> [TASK TO COMPLETE]:
Transcribe the records below exactly as they appear.

(Pixel coordinate grounding data)
· · ·

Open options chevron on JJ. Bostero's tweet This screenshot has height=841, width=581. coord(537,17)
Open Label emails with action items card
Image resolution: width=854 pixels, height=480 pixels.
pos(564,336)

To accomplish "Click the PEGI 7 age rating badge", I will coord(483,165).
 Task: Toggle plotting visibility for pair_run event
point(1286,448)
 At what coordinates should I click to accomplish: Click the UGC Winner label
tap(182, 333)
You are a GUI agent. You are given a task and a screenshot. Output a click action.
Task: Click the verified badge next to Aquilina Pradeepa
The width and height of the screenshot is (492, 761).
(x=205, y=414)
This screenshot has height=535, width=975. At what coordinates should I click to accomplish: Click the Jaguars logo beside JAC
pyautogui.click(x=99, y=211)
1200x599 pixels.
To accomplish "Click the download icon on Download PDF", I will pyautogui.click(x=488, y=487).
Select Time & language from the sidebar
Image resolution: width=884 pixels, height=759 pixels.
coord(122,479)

· · ·

> [RESULT OF THIS TASK]:
Open options chevron on JJ. Bostero's tweet This screenshot has height=841, width=581. coord(537,17)
Open Label emails with action items card
Image resolution: width=854 pixels, height=480 pixels.
pos(564,336)

To accomplish "Click the PEGI 7 age rating badge", I will coord(483,165).
 Task: Toggle plotting visibility for pair_run event
point(1286,448)
 At what coordinates should I click to accomplish: Click the UGC Winner label
tap(182, 333)
You are a GUI agent. You are given a task and a screenshot. Output a click action.
Task: Click the verified badge next to Aquilina Pradeepa
The width and height of the screenshot is (492, 761).
(x=205, y=414)
This screenshot has height=535, width=975. At what coordinates should I click to accomplish: Click the Jaguars logo beside JAC
pyautogui.click(x=99, y=211)
1200x599 pixels.
To accomplish "Click the download icon on Download PDF", I will pyautogui.click(x=488, y=487).
Select Time & language from the sidebar
Image resolution: width=884 pixels, height=759 pixels.
coord(122,479)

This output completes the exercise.